Bundled against the cold, more than a bakers' dozen of union bakers in
Northeast Philadelphia continued their strike against a company now trying to
sell itself out of business.
Hostess Brands Inc., maker of Twinkies, Wonder Bread, Ding Dongs, and Ho
Ho's, said Friday it would liquidate the company and put its brands up for
sale "to the highest bidders," its chief executive said.
Closing would mean the loss of 18,500 jobs nationally, including more
than 400 at a Hostess plant in Northeast Philadelphia and several depots
around the region.
"It's very sad," said Hostess CEO Gregory F. Rayburn, who had been hired
to turn the company around. "I don't want anybody to be out of work."

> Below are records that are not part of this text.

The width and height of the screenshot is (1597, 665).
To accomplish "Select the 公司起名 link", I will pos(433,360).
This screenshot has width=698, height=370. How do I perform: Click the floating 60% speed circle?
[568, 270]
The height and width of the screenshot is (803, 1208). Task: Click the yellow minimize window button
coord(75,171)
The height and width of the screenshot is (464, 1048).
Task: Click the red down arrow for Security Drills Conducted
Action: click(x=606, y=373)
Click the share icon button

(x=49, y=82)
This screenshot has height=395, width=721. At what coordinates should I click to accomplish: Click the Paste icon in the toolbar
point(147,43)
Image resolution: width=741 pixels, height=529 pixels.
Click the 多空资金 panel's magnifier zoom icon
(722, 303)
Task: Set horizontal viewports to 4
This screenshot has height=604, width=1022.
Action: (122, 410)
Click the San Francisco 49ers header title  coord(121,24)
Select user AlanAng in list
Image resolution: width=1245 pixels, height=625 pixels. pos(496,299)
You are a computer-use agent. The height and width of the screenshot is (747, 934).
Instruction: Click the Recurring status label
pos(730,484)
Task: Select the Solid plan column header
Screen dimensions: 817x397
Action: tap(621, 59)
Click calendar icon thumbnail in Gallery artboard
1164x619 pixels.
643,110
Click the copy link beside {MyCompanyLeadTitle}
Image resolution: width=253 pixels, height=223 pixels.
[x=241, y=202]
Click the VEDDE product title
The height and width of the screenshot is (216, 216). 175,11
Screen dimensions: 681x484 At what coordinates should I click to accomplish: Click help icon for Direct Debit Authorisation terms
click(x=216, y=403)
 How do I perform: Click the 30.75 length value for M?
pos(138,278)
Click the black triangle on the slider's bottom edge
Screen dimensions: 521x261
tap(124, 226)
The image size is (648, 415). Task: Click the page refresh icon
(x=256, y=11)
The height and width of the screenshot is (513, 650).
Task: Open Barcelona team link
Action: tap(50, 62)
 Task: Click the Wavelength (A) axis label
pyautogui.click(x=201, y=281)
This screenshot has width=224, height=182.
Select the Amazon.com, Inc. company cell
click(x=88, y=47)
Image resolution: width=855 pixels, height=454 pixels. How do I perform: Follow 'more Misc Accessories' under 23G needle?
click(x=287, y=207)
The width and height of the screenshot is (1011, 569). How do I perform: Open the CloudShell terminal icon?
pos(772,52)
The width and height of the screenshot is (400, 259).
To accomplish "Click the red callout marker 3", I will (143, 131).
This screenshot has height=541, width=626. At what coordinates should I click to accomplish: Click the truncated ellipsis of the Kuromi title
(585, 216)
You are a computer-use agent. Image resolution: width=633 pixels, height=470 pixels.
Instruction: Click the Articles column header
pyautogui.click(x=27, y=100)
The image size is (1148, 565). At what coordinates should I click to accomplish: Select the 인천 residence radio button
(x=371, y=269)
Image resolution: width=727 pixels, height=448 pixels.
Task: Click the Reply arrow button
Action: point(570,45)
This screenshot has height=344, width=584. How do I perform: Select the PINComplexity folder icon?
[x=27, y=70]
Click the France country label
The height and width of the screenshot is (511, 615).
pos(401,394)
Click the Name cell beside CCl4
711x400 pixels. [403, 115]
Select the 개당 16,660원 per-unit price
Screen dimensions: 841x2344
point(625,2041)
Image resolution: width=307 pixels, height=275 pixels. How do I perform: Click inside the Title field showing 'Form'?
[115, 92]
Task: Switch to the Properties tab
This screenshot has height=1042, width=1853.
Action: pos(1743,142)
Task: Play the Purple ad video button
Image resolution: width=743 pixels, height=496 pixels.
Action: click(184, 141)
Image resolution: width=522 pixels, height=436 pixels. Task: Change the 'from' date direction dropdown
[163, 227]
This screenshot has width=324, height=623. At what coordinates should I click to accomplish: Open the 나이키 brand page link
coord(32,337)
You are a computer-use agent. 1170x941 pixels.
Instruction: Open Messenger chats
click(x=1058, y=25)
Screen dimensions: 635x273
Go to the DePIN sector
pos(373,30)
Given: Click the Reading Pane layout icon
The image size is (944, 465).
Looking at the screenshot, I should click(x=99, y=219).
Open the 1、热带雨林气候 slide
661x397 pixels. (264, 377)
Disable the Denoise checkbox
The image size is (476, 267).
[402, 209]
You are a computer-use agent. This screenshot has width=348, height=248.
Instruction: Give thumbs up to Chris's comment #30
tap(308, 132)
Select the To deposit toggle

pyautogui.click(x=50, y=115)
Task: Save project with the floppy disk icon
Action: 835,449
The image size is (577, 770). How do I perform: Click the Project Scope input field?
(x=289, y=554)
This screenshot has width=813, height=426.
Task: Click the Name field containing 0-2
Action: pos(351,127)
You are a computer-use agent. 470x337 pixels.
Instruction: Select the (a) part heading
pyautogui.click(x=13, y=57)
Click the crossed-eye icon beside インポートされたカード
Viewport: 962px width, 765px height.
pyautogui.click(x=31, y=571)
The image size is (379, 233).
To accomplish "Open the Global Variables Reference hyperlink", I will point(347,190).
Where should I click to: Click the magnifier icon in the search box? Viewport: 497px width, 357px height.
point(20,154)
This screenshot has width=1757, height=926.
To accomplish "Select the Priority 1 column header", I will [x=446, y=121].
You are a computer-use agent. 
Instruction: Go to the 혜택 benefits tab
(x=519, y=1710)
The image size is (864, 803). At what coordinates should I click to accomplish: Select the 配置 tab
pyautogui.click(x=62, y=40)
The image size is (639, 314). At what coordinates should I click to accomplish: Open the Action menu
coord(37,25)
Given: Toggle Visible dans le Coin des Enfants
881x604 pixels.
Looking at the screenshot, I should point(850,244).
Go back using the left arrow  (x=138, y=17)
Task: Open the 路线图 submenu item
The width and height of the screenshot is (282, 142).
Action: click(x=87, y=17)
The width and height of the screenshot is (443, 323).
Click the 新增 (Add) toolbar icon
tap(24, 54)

Despite $2.5 billion in sales, the company, now in its second bankruptcy
proceedings in a decade, has been in trouble for years. But the precipitating
event, at least according to the company, was the refusal of union bakers to
accept concessions and return to the job by 5 p.m. Thursday.
The Bakery, Confectionery, Tobacco Workers and Grain Millers
International Union went on strike at Hostess plants across the nation early
Saturday after rejecting a concessionary contract approved by a bankruptcy
judge last month. The same contract had been approved by the International
Brotherhood of Teamsters.
"I think, unfortunately, the leadership of [the bakers'] union led their
members to believe that there is a buyer in the wings, even though there is no
buyer," Rayburn said in an interview with CNBC.
He described the shutdown as a "consequence ... not a threat." He said
customers would quickly grow frustrated if they couldn't find their favorite
brands on store shelves.
"Of course, they are blaming the union," said Robert Ryder,
secretary-treasurer of Teamsters Local 463 in Fort Washington, which
represents 130 drivers, mechanics, and packers at the Northeast plant.
"You can't just keep fixing the company" by making the workers take cuts,
he said.
Rayburn said that besides union work rules and other employee costs,
"there is plenty of blame to go around," including poor management, debt, and
a lack of investment. Also, he said, the entire segment is too crowded.
"To stay in business as a condition of bankruptcy, they had to cut their
operating expenses immediately," hence, a push for quick union concessions,
said Robert Costello, who heads the $55 million Costello Asset Management fund
in Huntingdon Valley, and who is a former stock analyst who covered Tastykake
and other food makers.
But, he said, "It's a brand that's been under-managed for a long time.
I'm not blaming the unions. This was a fait accompli. You have a slow-growth
economy, and the weakest are the first to go when they have problems."
The debt from the previous bankruptcy meant the company had no money to
put into marketing -- and marketing is a must in the snack business, Costello
said. That's particularly the case as companies such as Bimbo Bakeries USA of
Horsham and Tastykake's owners, Flowers Foods of Georgia, are ramping up their
marketing budgets.
"When was the last time you saw a Hostess coupon?" Costello asked.
Bimbo, Flowers, and J&J Snack Foods Corp. in Pennsauken are potential
buyers for various Hostess brands, he said.